It's not every day you meet someone born and raised in Africa who ends up a leading an LDS art movement at BYU, only to be excommunicated later for his homosexuality. And that's just part of artist Trevor Southey's incredible biography.
Long-time Utahn Southey is the subject of a new career retrospective at the Utah Museum of Fine Arts, and his story of his African roots, religious conversion and ultimate grappling with his sexuality is told in a stunning series of paintings, etchings and sculpture's spanning a good half-century of work.
Thursday afternoon, the museum on the University of Utah campus is hosting a reception from 4:30 to 6:30 p.m., where the public can take its first look at Trevor Southey: Reconciliation, and meet the charming man himself. Immediately following the artist reception, there will be a panel discussion at UMFA on the "Alpine Ideal," the 1970s Utah art movement that included Southey as well as fellow artists Gary E. Smith, Dennis Smith and Neil Hadlock.
I popped into a Wednesday press preview of Trevor Southey: Reconciliation, and it was eye-opening. I wasn't familiar with Southey's story, the controversy over one of his paintings that formerly resided at the Salt Lake City airport (now in the UMFA lobby), or his work in general. But listening to him discuss the inspiration for various pieces was a treat. He mentioned that his artwork doesn't really "fit in anywhere," yet his talent both as a painter and sculptor is undeniable when you look at his pieces.

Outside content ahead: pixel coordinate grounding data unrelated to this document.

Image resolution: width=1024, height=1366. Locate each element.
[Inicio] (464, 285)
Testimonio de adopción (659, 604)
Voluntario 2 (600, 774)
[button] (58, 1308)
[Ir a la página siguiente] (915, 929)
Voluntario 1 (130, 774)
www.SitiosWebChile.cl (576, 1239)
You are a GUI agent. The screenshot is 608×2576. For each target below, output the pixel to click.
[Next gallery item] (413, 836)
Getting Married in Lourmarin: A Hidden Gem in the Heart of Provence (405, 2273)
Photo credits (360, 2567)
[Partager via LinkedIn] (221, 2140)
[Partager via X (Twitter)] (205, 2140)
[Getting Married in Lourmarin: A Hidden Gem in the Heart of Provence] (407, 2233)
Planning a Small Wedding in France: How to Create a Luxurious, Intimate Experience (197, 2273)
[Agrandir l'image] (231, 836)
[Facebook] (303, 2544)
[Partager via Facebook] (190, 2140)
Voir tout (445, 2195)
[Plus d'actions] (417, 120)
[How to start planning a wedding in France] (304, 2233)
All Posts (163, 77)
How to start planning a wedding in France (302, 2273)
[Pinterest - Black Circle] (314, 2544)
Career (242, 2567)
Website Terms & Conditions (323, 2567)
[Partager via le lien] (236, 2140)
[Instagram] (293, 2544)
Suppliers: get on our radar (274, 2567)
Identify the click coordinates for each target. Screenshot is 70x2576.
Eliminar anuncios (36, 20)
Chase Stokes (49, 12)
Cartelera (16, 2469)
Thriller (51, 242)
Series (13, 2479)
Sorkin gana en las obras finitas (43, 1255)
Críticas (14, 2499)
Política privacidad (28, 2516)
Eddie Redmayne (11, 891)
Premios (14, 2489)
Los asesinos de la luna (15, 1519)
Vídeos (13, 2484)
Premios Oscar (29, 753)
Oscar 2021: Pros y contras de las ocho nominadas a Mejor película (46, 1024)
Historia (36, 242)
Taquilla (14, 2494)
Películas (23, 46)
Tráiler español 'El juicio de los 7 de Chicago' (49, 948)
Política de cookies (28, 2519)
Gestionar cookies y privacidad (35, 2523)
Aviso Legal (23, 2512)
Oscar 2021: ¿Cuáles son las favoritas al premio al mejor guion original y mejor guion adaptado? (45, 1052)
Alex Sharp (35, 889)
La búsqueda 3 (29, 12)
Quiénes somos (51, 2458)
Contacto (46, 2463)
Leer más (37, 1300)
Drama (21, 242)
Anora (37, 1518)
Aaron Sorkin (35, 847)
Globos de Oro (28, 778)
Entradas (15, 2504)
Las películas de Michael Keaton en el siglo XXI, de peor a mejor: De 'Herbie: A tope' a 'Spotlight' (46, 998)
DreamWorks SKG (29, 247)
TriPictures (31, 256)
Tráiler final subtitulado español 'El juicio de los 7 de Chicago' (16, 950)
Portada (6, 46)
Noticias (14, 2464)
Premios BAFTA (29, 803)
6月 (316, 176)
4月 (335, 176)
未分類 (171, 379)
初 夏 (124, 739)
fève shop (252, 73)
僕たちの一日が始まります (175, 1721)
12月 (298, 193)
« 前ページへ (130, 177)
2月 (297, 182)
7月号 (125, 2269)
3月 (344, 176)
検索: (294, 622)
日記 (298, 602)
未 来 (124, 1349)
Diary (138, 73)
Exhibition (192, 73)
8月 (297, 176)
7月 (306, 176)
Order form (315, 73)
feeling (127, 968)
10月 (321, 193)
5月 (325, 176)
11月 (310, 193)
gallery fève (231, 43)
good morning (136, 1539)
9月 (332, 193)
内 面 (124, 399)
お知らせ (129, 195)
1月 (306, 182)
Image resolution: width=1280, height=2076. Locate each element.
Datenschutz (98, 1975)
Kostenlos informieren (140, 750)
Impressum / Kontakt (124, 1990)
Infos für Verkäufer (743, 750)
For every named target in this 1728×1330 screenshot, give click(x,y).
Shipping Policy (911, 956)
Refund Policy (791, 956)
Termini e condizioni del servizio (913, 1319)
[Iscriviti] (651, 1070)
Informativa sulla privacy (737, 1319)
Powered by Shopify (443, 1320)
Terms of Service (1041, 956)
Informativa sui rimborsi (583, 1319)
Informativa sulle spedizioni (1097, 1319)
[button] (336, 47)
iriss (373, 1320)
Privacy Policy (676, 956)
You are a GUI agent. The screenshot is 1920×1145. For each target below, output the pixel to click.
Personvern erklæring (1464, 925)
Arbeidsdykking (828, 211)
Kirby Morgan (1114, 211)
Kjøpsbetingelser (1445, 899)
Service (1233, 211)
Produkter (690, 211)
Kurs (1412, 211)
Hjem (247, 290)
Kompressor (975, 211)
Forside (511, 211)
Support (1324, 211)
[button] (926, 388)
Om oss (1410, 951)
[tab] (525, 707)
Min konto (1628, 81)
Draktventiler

"For a person raised in deepest, darkest Africa, to find myself in this situation is absolutely stunning," Southey said of having a retrospective show in Utah. And when he showed the gathered media folks the series of paintings that showed his transition from an active LDS member to an out gay man, he joked, "I'm an excommunicated Mormon. They threw me away. I don't blame them."
Tonight's reception and panel discussion are the official opening of Southey's show, which runs through Feb. 13, 2011.
Also competing for your attention Thursday night, the 4th annual Buy Local Utah fundraiser is at the Rico's Warehouse from 6:30 to 9:30 p.m., and includes all sorts of tasty treats.
And Willie Nelson's kid Lukas Nelson and his band Promise of the Real headline a show at The State Room. Opener Sahara Smith starts it off at 8 p.m.